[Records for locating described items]
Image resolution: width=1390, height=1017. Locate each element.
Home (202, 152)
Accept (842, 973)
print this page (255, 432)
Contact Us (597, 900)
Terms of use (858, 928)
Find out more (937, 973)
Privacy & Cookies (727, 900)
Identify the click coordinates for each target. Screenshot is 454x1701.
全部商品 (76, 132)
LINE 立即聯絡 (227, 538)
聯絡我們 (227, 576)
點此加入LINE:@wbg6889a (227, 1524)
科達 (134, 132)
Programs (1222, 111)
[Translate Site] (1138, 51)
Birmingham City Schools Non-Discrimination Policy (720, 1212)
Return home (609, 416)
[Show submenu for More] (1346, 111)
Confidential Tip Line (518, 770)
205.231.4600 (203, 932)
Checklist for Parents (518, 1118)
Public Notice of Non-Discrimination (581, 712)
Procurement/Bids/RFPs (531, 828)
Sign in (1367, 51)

#### Given request:
Duplicate every one of the lines above verbatim, from the first to the last.

#### Exercise response:
Image resolution: width=1390, height=1017. Locate each element.
Home (202, 152)
Accept (842, 973)
print this page (255, 432)
Contact Us (597, 900)
Terms of use (858, 928)
Find out more (937, 973)
Privacy & Cookies (727, 900)
Identify the click coordinates for each target. Screenshot is 454x1701.
全部商品 (76, 132)
LINE 立即聯絡 (227, 538)
聯絡我們 (227, 576)
點此加入LINE:@wbg6889a (227, 1524)
科達 (134, 132)
Programs (1222, 111)
[Translate Site] (1138, 51)
Birmingham City Schools Non-Discrimination Policy (720, 1212)
Return home (609, 416)
[Show submenu for More] (1346, 111)
Confidential Tip Line (518, 770)
205.231.4600 (203, 932)
Checklist for Parents (518, 1118)
Public Notice of Non-Discrimination (581, 712)
Procurement/Bids/RFPs (531, 828)
Sign in (1367, 51)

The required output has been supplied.